Stored data entries:
==================================================

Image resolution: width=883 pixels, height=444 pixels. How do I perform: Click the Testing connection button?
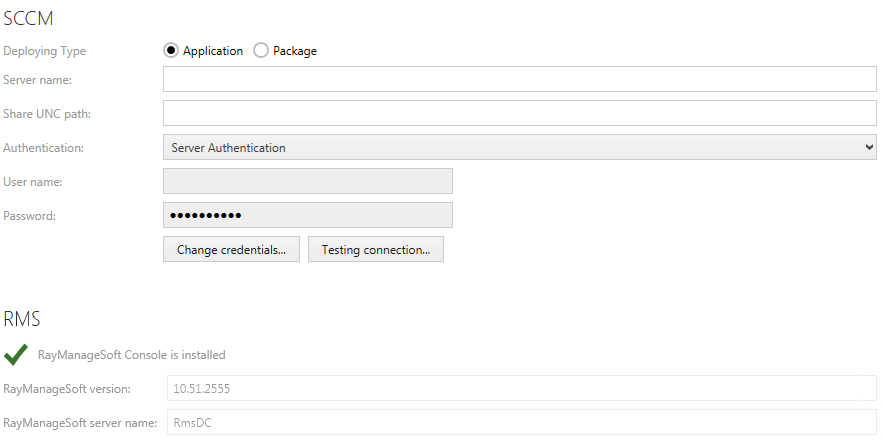pos(375,250)
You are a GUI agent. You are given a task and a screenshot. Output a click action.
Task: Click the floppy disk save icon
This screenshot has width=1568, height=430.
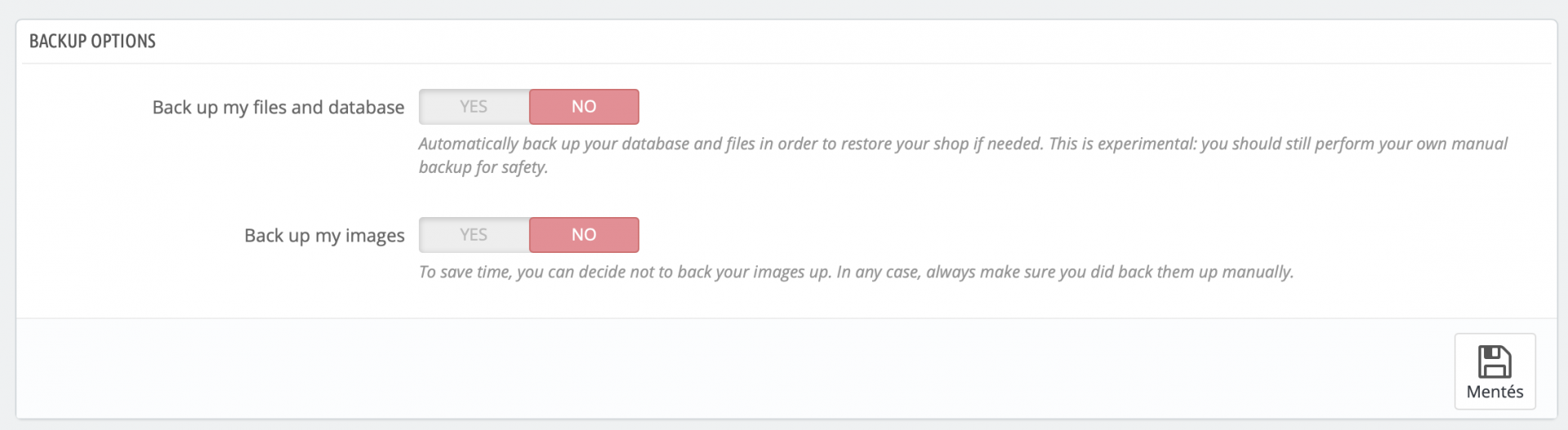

==================================================

- **DIRECTIONS FOR THIS TASK**: The expected result is every line above containing the string "screenshot".

- **ANSWER AREA**:
You are a GUI agent. You are given a task and a screenshot. Output a click action.
This screenshot has width=1568, height=430.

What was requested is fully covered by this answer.